Starting a Peanut Butter Company
Interview with the Founder of CHET'S Peanut Butter
Tari Harris Furey is running a successful peanut butter company. It was not easy going from the start, but she's managed to persevere and battle her way to success.
Anybody who can start a peanut butter company and get shelf space in the ultra-competitive world of grocery products is somebody we can learn a few things from.
We talked with entrepreneur Tari Harris Furey about how she's managed to get her peanut butter onto store shelves.
Tari, tell me about your current business.
The company is CHET'S Peanut Butter Breakfast and Dessert Toppings.
We manufacture and sell flavored peanut butter in a squeezable, collapsible pouch.
Tari, where is your business located and when did you start it?
We are based in Roswell, GA. The company was launched in 2005.
What were you doing before this, and is this your first business?
I was operating and managing my husband's business; so no, it's not my first business.
Where did you get the startup money?
Myself, hubby and family members.
Who are your main competitors? How do you compete against them?
The main competitors are PB Loco Peanut Butter company and, in some regards, Jif, Peter Pan and Skippy.
Since CHET'S PB is a flavored PB in a squeezable pouch, its unique qualities and innovative packaging allow for new uses of PB that previously are not on the market. CHET'S is used as a breakfast and dessert topping for waffles, pancakes, French toast, ice cream, etc. Jar PB, flavored or not, is hard to "pour" or "squeeze" on top of breakfast and dessert items. In their case, the jar peanut butters always have to use a utensil. Ours does not.
How has your experience in running the business been different from what you expected?
My original team collapsed. I started with a brother who had been performing sales, but after a personal implosion, I am now handling all day to day operations including sales solo. Nonetheless, I have a ton of tenacity and I always look for the way "in".
Since reconstructing the manufacturing process and moving facilities, acquiring equipment, etc., I rolled out February 1, 2008 on my own. Since then I have picked up 109 grocery stores and am to present to up to 1500 stores within the next 8 weeks.
I expected to only have to perform duties of management and operations. I now do it all but with no regrets. I enjoy what a total package I am putting together here instead of band-aid effects of previous regime. I only wanted to invest in the company...not be in operations. I guess I am placed where I am best suited!
Is there anything you wish you had done differently?

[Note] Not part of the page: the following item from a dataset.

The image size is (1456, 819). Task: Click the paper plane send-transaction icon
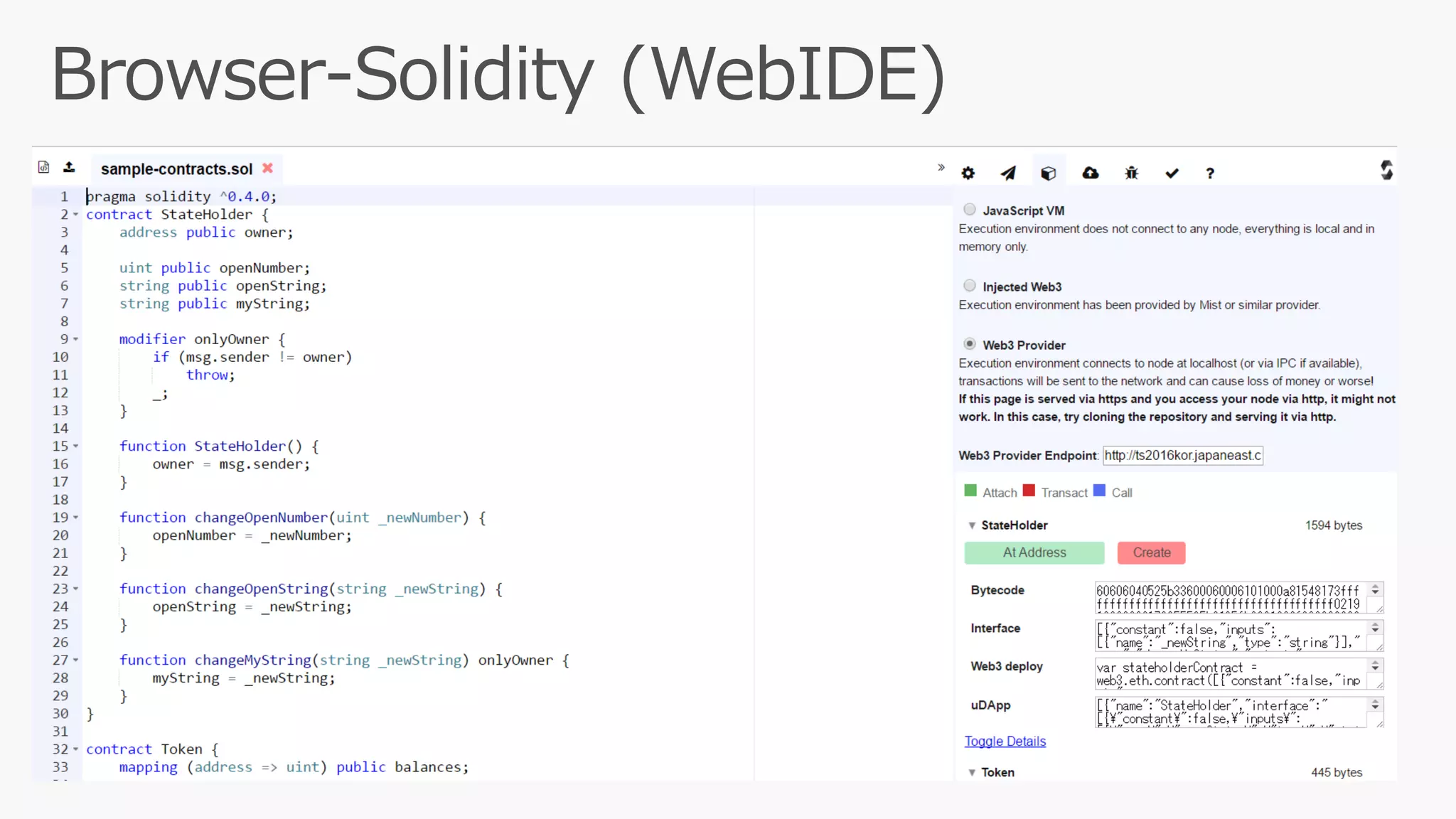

A ton, but regret does nothing. Reflection does and I cannot look back at woulda, coulda, shoulda. I should have started with the previous leads after February 1, 2008 when I rolled out, but wasn't aware of the "lead" sheet that was left in a file folder in a cabinet drawer.
One should only move forward with light trepidation. If one reflects or regrets, it's as if they are driving through the rear window; they can't recognize where the next turn is or what car is in front of them.
What have you done that has been very effective in helping to grow the business?
What advice would you give to somebody else who wanted to start a similar business?
Do a gut check! Make sure you can stomach the ups and downs. Be prepared for tears and joys and the roller coaster ride of emotions.
That's great advice. Thanks so much for sharing your entrepreneurial experience with us, and good luck in growing your business.